The Jeep Wayout Is the Overland Gladiator Pickup of Our Dreams

The Gladiator to take when you want to go way, way out.

Photos of old Land Rovers from back when owners actually took them off-roading were included in the inspirational artwork accompanying the Gladiator-based Jeep Wayout concept, one of the six special models Jeep created for the 2019 iteration of the big Moab Easter Jeep Safari off-road extravaganza. This is no accident—the Wayout concept would do proud the rugged men and women of yore who took their Landies on dangerous, remote adventures.

Riding on 37-inch tires mounted on humble-looking 17-inch steel wheels and painted the same Gator Green that will be available on production Jeep Gladiators later this year, the Wayout’s standout feature is its pop-up roof tent placed above a 270-degree awning with amber LED lights that combine to turns the truck into a mobile basecamp. A custom bed rack with an integrated ladder carries the tent. Allen calls the Wayout an “overland truck,” which means it’s for “finding a secret spot—this truck can get you out further.”

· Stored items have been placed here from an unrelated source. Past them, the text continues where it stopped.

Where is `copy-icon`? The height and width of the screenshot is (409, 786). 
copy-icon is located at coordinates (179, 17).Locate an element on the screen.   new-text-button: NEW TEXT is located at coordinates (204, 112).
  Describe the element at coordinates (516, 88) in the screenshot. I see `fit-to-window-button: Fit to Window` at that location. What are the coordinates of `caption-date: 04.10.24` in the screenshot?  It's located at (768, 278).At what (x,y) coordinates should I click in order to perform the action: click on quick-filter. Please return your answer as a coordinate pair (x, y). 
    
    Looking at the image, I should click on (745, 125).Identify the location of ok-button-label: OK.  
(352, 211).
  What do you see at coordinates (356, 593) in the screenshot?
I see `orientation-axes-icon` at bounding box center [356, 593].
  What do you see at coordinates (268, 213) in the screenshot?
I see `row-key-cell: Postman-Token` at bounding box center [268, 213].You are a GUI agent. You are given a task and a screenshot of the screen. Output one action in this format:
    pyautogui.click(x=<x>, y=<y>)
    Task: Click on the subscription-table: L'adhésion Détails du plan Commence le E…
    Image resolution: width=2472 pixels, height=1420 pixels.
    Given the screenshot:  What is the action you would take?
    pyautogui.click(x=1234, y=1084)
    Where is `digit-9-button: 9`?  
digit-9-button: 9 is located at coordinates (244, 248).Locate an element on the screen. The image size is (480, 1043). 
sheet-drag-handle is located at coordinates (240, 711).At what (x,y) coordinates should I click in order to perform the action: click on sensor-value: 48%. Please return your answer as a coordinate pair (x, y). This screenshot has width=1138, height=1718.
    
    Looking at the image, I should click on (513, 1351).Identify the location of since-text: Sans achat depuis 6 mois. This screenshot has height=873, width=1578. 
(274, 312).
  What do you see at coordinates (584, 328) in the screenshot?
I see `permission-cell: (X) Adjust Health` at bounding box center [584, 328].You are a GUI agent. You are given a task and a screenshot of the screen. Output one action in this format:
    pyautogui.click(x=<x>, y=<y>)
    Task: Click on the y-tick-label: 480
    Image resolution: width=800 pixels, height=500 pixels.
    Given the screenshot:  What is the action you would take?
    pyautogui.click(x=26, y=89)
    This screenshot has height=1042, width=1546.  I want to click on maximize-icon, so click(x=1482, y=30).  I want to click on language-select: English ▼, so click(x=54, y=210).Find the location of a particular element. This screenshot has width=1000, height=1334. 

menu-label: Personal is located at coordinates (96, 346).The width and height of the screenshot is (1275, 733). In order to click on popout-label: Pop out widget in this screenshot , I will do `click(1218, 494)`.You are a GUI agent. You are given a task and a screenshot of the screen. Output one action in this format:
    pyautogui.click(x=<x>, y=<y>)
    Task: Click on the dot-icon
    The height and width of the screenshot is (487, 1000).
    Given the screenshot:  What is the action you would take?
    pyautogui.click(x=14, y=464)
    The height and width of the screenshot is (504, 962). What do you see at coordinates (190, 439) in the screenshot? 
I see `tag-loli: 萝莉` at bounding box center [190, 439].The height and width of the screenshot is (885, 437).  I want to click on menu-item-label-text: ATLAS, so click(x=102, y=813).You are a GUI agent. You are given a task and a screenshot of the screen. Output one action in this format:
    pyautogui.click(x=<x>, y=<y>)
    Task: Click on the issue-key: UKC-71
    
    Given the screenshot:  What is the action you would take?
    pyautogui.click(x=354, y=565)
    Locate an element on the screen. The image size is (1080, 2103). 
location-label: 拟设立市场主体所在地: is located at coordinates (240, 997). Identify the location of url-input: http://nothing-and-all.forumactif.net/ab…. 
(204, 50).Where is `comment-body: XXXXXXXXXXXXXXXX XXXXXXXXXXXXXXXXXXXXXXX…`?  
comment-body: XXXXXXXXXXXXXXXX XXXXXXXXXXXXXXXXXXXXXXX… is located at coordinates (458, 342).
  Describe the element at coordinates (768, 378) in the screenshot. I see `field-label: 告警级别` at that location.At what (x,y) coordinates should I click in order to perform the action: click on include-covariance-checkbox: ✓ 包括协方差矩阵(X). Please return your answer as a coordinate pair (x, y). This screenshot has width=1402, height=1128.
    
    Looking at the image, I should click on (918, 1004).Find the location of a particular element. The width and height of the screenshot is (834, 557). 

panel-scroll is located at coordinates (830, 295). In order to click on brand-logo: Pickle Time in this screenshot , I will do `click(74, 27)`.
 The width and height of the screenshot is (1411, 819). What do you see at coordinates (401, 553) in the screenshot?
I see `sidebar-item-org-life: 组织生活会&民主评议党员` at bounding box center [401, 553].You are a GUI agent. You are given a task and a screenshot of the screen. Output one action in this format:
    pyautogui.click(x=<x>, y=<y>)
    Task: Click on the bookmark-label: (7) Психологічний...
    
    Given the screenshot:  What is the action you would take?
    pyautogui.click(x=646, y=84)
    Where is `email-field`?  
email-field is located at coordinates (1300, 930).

The tent that pops up is a comfortably furnished yet simple canvas abode from Italian outfitter Maggiolina, which Jeep thoughtfully equipped for the debut with cushy bedding and pillows, plus maps and two copper mugs for Moscow Mules. There’s also a Jeep Performance Parts snorkel for 30-inch water fording, a custom integrated roof rack, and a Mopar/Decked bed-drawer system for additional lockable dry storage. The interior features bedliner-sprayed floors and brown leather-trimmed seats with topographical map patterns on their backs and inserts.

Back outside, the Wayout also has a 12,000-pound Warn winch mounted on a big, fat steel front bumper, two external jerry-can-style auxiliary fuel tanks integrated into the bed, and a body-mounted quick-disconnect air supply with a line to a compressor tucked in back. Attach a hose to the valve, located on the driver’s side between the hood and the A-pillar, and you can change the pressure on your tires for both rock climbing and on-road driving.

The Wayout comes with a two-inch lift kit with Fox shocks, lower body armor, structural steps behind the rear doors and on the rear fenders and a structural step between the rear fenders and rear bumper. Like the other Gladiator-based 2019 Safari concepts, the Wayout is equipped with the Gladiator’s standard 3.6-liter V-6 and eight-speed automatic transmission.

Allen, who takes 20 people from the Jeep team along with him on the Easter Jeep Safari every year to expand their understanding of the Wrangler and the brand, compares it with the Woodward Dream Cruise in that it’s officially a single day—in this case the Saturday before Easter—but unofficially runs a week. “They’re all trucks! We’re taking trucks!” he said of this year’s factory concepts. Allen acknowledges that the Gladiator is a model Jeep fans have demanded, and anticipated, for years, and it’s also a model that gives his design team “a new palette to play with.”

“Credit Sergio,” Allen said, referring to the late Fiat Chrysler CEO, Sergio Marchionne. “He greenlighted this thing.”